Personal information
- Nationality: Uzbekistan
- Born: May 26, 1989 (age 37)
- Education: Tashkent State University of Law
- Occupation: Club Manager
- Employer(s): PFC Lokomotiv Tashkent Uzbekistan Professional Football League

Sport
- Country: Uzbekistan
- Sport: Football,
- Position: Club Manager

= Tulabek Akramov =

Uzbekistani sports administrator (born 1989)

Tulabek Akramov (To’labek Akramov; Акрамов Тулабек; born May 26, 1989, Sirdarya, USSR) is an Uzbekistani sports administrator, Vice President of PFC Lokomotiv Tashkent and member of the executive committee of Uzbekistan Professional Football League.

== Biography ==
Tulabek was born on May 26, 1989, in the Syrdarya region (Hovos district). He studied at school 227 in Tashkent from 1996 to 2005, and then from 2005 to 2007, attended school 244. He later continued higher education at Tashkent State University of Law from 2007 to 2011, graduating from the Faculty of Law.

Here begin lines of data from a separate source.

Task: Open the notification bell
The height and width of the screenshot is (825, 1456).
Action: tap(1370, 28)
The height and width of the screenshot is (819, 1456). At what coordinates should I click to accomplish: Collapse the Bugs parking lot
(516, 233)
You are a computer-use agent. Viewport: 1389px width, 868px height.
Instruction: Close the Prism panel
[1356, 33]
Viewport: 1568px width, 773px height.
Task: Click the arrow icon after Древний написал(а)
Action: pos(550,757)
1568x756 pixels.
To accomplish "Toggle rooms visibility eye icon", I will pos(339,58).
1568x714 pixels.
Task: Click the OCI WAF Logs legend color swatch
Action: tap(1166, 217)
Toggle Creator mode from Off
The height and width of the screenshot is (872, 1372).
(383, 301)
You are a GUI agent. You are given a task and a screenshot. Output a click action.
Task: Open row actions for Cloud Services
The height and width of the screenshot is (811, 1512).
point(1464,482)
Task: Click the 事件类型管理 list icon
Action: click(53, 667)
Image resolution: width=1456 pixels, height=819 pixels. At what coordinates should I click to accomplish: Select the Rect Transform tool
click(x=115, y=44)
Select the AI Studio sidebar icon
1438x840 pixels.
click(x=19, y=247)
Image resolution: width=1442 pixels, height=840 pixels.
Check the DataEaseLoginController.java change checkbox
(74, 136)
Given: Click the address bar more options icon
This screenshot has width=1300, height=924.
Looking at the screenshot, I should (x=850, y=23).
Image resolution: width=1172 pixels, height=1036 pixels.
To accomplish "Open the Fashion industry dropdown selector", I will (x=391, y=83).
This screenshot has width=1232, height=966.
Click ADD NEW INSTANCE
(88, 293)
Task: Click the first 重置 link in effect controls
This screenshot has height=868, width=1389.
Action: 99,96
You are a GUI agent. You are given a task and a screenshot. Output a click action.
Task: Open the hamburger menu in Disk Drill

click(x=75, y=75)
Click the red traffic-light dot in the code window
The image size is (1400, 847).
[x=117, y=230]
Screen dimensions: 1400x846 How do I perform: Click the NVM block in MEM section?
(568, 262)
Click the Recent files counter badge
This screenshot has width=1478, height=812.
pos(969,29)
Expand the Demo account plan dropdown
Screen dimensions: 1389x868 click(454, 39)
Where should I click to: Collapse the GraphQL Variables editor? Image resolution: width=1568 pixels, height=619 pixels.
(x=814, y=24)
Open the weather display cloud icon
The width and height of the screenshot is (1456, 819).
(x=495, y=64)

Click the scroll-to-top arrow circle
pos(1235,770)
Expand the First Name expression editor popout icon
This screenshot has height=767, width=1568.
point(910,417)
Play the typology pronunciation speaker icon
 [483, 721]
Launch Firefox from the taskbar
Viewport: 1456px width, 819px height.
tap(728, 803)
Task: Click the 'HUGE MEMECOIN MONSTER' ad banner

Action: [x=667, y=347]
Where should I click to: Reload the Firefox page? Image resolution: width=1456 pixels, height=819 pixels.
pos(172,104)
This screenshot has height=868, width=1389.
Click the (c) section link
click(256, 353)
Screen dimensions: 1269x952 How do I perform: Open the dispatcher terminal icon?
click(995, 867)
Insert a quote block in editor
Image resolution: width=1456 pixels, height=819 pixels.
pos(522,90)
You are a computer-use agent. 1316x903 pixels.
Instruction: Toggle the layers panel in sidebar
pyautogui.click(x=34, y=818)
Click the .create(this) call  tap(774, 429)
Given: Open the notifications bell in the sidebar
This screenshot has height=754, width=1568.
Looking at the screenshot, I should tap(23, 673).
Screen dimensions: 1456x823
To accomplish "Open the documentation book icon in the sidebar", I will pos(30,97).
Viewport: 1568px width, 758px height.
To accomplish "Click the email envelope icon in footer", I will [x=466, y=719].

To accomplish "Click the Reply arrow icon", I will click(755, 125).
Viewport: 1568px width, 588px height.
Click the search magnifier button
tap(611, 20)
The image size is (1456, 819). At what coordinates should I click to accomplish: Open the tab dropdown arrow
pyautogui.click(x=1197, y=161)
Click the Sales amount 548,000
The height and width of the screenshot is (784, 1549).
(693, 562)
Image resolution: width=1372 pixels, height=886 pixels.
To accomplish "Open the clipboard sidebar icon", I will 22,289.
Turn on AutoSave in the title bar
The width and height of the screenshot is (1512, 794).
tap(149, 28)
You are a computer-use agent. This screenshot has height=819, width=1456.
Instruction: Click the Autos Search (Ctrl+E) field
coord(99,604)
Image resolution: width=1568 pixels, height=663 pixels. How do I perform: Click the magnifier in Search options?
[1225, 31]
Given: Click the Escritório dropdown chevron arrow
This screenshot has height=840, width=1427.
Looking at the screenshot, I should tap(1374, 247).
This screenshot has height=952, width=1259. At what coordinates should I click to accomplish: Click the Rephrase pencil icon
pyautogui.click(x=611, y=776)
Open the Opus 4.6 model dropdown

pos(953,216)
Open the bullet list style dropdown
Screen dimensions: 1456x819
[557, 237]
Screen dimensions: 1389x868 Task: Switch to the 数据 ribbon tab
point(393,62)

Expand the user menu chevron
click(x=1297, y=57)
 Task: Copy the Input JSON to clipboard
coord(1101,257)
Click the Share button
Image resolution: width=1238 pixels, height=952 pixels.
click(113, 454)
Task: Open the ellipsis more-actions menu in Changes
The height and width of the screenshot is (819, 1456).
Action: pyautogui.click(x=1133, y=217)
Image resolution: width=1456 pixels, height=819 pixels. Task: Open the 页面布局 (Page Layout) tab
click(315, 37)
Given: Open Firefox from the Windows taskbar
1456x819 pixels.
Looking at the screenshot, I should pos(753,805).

=== Professional career ===
He began his professional career  as an "Assistant Prosecutor" at the Tashkent Transport Prosecutor's Office from 2011 to 2013. In 2013, he took on  a managerial role, serving as the general manager of the professional football club "Lokomotiv Tashkent" until 2023. and same time Deputy General Director of the club. On January 1, 2024, he appointed the role of Vice-president at PFC "Lokomotiv"

==== Achievements in the club ====
3 times champion of Uzbekistan, 3 times Winner of the Cup of Uzbekistan, 2 times Winner of the Super Cup of Uzbekistan, 3 times Vice-champion of Uzbekistan, 1-time bronze medalist.

== Personal life ==
Akramov is married and father of 2 kids.